Le mouvement de constestation sociale des moines birmans ne faiblit pas, au contraire il s’intensifie, mais dans le silence des monastères et des pagodes. C’est une autre phase, physiquement moins violente mais psychiquement plus radicale, qui s’annonce, moins spectaculaire parce qu’elle ne se déroule pas dans la rue, dans le bruit et la fureur des foules malmenées.

 

Pour une fois, les bouddhistes du monde entier ont participé à ce mouvement. La solidarité des bouddhistes s’est d’abord exprimée en Asie même, puisque le Dalaï-lama et nombre d’autres personnalités appartenant aux écoles les plus variées se sont engagés derrière les moines birmans, mais elle s’est aussi exprimée entre les bouddhistes occidentaux et asiatiques.

 

La cause tibétaine a échoué en plusieurs décennies à faire ce que la cause birmane vient de réussir en quelques semaines : polariser les consciences des bouddhistes, toutes écoles confondues, derrière une «cause».

 

Ainsi en Birmanie, la guerre civile pourrait se poursuivre en silence, par le refus des offrandes venant des militaires et de leurs familles, par exemple. Les militaires de base ont une famille qui est en général proche des moines de base, une famille dont ils ne peuvent pas se passer dans le contexte de la culture birmane, et qui, dans ce cas, pourrait faire pression, voire rejeter le fils, le cousin, le mari, le neveu militaire, tenu pour responsable de cette condamnation religieuse à errer dans le «samsara», le monde de la souffrance, en raison d’un cruel manque de ces mérites qui sont obtenus contre les offrandes faites au Sangha.

 

Dans cette situation de désarroi, l’assise de l’armée se trouverait dangereusement ébranlée, ce qui est déjà le cas comme nous l’apprend le témoignage recueilli hier d’un jeune religieux récemment relâché, dans lequel celui-ci raconte que lors de sa détention, certains militaires venaient implorer discrètement le pardon des moines qui venaient d’être battus.

 

Cette situation d’insurrection silencieuse peut devenir intenable pour le pouvoir en place, parce qu’elle est insidieuse, incontrôlable, qu’elle sape les structures même de la hiérarchie militaire et administrative.
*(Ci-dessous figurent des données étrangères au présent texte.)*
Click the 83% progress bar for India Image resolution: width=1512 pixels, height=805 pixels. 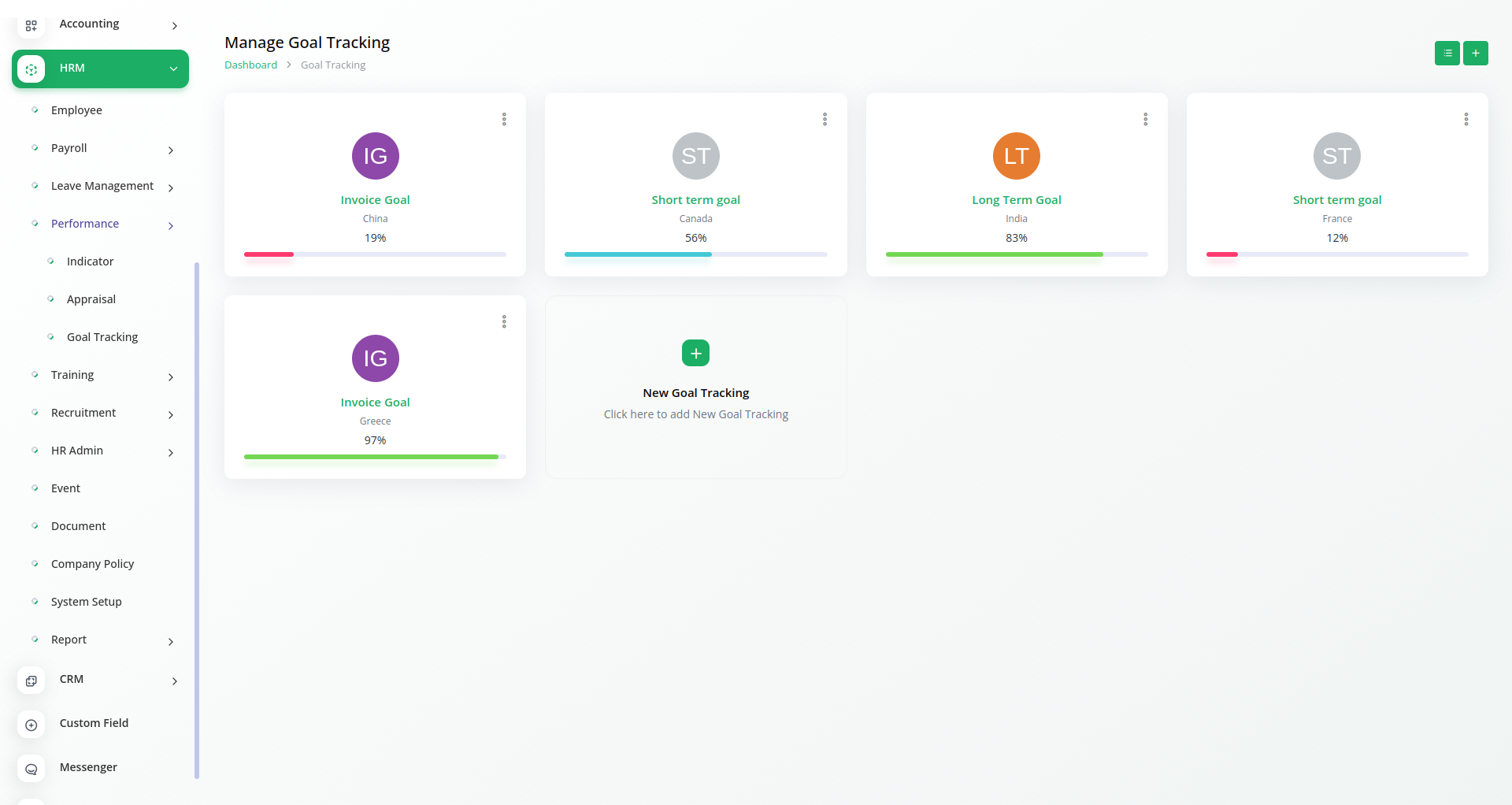tap(1016, 254)
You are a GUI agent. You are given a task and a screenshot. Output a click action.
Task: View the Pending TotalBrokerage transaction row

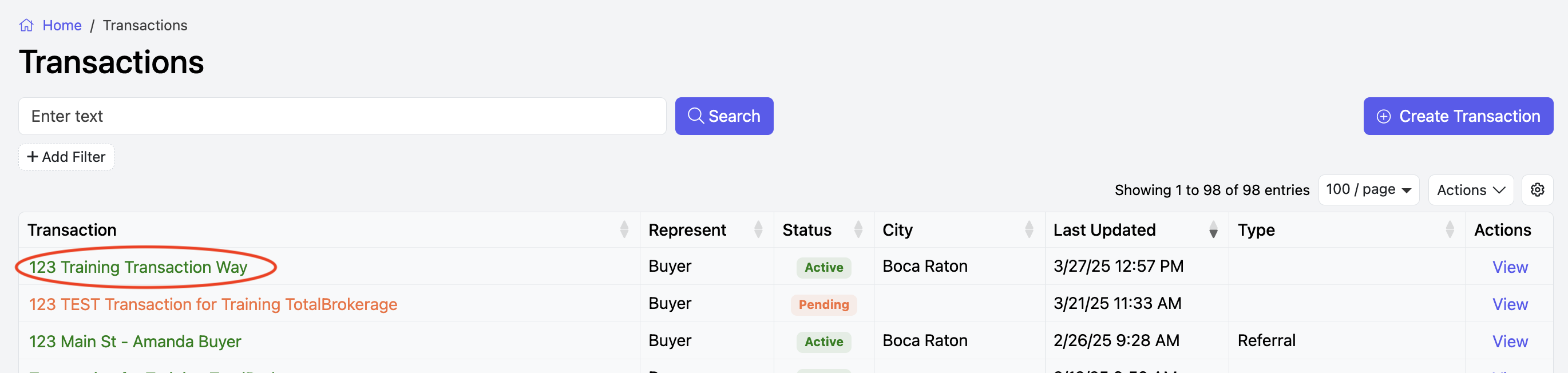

L’action non-violente bouddhique à la birmane passe forcement par cette stratégie du refus.

 

Les défections, voire les actes de désobéissance ne manqueraient pas de se multiplier dans l’armée si le Sangha en arrivait à tourner ainsi le dos à ces hommes qui, s’ils sont soldats, sont aussi dans leur écrasante majorité de pieux bouddhistes.

 

Au fond, les militaires n’ont peur que de deux choses. D’abord de l’obstination, même silencieuse, surtout silencieuse, des moines, et ensuite des embargos internationaux qui deviennent intolérables dans ce pays littéralement affamé.